Find the line in the material below that contains "550x223 pixels. Task: Focus", then give it again, with all later lines, exactly as shown.

**Input**

== == ==

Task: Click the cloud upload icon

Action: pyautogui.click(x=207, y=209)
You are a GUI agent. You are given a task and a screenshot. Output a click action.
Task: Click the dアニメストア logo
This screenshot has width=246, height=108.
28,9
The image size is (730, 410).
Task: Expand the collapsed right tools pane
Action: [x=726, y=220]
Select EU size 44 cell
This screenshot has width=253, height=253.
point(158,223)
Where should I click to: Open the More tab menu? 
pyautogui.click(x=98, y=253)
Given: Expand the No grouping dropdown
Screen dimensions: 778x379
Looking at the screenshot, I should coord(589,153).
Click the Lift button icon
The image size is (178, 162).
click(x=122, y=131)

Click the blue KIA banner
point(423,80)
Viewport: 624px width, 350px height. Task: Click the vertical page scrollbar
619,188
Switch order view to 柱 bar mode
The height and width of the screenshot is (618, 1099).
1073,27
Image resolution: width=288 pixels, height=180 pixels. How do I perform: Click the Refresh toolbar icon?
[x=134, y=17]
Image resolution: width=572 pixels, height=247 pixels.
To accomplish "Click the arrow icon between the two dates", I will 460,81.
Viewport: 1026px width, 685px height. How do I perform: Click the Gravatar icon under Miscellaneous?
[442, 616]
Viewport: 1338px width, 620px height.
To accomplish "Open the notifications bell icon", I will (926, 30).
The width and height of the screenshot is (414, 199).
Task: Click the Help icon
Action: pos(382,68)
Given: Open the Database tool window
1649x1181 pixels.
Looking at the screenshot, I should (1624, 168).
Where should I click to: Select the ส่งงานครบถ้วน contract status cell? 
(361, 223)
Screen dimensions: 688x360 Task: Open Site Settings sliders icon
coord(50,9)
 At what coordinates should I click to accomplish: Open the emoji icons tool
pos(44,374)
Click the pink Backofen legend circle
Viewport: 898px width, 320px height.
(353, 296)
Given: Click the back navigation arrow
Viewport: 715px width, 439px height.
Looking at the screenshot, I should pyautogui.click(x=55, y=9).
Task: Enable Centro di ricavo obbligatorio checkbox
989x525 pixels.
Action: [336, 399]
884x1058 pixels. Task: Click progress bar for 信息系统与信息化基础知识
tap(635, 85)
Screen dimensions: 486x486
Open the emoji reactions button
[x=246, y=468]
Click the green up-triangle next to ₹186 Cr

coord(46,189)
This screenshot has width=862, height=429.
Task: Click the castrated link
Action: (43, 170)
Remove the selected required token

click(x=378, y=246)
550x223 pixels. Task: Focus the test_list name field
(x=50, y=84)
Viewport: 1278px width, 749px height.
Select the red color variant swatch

== == ==

**Result of the task**
550x223 pixels. Task: Focus the test_list name field
(x=50, y=84)
Viewport: 1278px width, 749px height.
Select the red color variant swatch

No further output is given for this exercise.